Further complicating the pricing is the need for substantial professional services work to design and set up the system. Dealers estimate that the consulting costs can be anywhere from one third to two thirds of the total costs of an IVR project.
Fortunately, most businesses with the call volumes to justify buying an IVR system can demonstrate a good ROI fairly easily. Whether the upside is increased telephone sales or decreased customer service costs, you should be able to demonstrate cost savings that more than offset the purchase price of the IVR.
What does IVR really cost?
The main driver of IVR pricing is size of the system: adding more ports and more users increases your costs for software licenses and hardware. Voice recognition can add significantly to the bottom line, as do complex requirements that increase the amount of programming work.

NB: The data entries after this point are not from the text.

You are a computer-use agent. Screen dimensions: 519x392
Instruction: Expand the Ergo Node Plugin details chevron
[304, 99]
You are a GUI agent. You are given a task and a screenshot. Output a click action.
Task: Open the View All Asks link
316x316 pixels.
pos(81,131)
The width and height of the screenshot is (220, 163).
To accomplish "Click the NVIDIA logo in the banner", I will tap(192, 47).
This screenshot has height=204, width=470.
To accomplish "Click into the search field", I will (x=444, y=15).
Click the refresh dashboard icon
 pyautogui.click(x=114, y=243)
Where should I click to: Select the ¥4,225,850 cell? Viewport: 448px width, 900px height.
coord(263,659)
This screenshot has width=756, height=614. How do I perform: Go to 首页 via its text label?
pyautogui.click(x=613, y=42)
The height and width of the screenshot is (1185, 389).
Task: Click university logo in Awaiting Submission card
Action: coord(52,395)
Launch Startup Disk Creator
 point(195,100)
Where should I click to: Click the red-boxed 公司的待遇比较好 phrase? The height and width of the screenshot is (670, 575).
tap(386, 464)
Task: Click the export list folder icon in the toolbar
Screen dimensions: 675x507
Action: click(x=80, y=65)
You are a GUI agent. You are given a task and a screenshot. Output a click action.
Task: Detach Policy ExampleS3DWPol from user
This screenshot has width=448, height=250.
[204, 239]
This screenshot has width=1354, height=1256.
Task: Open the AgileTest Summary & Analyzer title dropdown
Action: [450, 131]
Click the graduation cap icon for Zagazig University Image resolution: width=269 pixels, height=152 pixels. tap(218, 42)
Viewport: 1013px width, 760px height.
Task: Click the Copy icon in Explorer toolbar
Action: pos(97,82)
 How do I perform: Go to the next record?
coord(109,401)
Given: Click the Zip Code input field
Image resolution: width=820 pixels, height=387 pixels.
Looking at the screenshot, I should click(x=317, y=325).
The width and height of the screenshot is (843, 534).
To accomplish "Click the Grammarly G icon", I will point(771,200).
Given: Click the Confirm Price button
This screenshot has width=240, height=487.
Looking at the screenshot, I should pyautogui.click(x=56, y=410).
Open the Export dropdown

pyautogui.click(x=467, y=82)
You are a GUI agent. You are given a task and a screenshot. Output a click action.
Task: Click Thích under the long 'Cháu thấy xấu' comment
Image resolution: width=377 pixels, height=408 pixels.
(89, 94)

Small- to medium-sized businesses will find that on-premise IVR systems generally cost around $1,500 to $2,500 per port — that is, per simultaneous connection they can support. The average business will find they need 10 to 20 ports. Adding more ports, however, tends to decrease your per-port costs.
Medium- to large-sized businesses will see IVR pricing in the tens of thousands of dollars, while enterprise-level IVR projects can reach the hundreds of thousands.
Hosted IVR systems are typically much less expensive to start up than in-house IVR. You won't have any costs for software licenses or hardware, so your initial costs will stem from the design and setup of your system. You'll then receive a monthly bill not unlike your existing telephone bill that may include a per minute fee for usage.
With any IVR purchase, you may incur additional charges for database software, developer tools, and other startup costs. As long as these fees are spelled out completely in the proposals you get from each vendor, you'll be able compare the total costs from one to the next.
Once you're up and running your ongoing monthly costs will be based on some combination of call volume and the features you opt to take advantage of. This IVR pricing model matches your costs to your actual usage of the system, so as your call volumes change or you add new features, your monthly bill will reflect the differences.
To make sure you are comparing apples to apples ask your vendor to spell out all fees in their bid including access fees, reporting fees, licensing fees, and hosting fees.
Ask about the warranties that are included with each system. Expect at least a one-year warranty on any hardware you purchase, and learn if it includes parts and labor, on-site service, and/or replacement hardware if needed. Also, find out how much you'll pay for repair and upgrade work that's not covered.